Peripheral Neuroglia Forms the Inflammatory-Like Tumor Microenvironment

Various divisions of the nervous system can affect tumor growth and progression in vivo. However, far less is known about the mechanisms by which it is executed. Our program aims to investigate how the sensory division of the peripheral nervous system acts in the formation of the tumor microenvironment at the initial stage of carcinogenesis. Recently, we have reported sensory DRG (dorsal root ganglia) neurons to support tumor growth in vivo in experimental animal models. Our new data confirm these findings and provide new insights into the potential mechanisms of the phenomenon. We have found that melanoma-activated neuroglia expresses high levels of a pro-inflammatory S100A9 protein that attracts myeloid-derived suppressor cells (MDSC).
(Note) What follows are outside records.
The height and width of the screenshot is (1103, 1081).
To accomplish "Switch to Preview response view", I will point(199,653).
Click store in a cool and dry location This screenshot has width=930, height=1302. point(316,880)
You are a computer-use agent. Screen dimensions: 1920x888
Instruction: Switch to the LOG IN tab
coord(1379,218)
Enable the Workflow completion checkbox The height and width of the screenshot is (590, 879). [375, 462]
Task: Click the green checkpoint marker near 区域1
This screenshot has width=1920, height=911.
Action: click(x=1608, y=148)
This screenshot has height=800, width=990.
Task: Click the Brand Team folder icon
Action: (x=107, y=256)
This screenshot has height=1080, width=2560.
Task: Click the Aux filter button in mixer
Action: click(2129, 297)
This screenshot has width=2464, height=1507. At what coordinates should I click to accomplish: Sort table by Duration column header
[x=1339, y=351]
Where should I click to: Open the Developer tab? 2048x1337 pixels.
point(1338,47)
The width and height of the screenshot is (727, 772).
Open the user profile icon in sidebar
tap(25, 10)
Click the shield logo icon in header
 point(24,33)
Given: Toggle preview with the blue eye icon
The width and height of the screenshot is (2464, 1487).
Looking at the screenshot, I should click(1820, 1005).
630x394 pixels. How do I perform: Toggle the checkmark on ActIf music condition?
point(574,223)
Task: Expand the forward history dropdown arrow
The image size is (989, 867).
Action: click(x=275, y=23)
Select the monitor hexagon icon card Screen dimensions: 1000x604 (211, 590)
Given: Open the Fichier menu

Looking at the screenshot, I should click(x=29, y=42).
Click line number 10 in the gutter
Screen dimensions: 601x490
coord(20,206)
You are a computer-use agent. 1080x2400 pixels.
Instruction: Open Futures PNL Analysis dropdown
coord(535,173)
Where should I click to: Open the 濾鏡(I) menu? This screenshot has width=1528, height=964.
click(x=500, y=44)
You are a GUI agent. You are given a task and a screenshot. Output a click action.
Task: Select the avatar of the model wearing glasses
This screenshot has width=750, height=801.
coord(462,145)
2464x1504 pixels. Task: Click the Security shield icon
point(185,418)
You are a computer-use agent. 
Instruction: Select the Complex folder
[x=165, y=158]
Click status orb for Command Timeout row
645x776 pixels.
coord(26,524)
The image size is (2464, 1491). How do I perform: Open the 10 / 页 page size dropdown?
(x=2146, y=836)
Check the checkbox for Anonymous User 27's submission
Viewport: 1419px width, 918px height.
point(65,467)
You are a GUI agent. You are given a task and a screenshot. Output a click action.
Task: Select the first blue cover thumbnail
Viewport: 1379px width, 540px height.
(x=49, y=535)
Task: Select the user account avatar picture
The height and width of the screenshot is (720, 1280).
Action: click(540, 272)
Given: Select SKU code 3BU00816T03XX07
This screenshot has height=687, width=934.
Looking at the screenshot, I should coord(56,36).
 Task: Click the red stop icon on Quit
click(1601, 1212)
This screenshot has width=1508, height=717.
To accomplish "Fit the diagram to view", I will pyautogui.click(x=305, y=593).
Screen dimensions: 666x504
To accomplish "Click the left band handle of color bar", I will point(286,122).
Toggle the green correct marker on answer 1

Additionally, tumor-activated DRG neurons up-regulate expression of pro-nodal/nodal protein, known to induce polarization of conventional dendritic cells (DC) into tolerogenic regulatory DC. These data support the concept of the early interaction between initial malignant cells and the sensory (afferent) nervous system to result in the neuroglia-mediated formation of the inflammatory-like tolerogenic tumor immunoenvironment. Therefore, the cross-talk between cancerous, neuronal and immune cells plays a significant role in creating the unique tumor milieu resulting in antitumor immunity inhibition and tumor growth progression.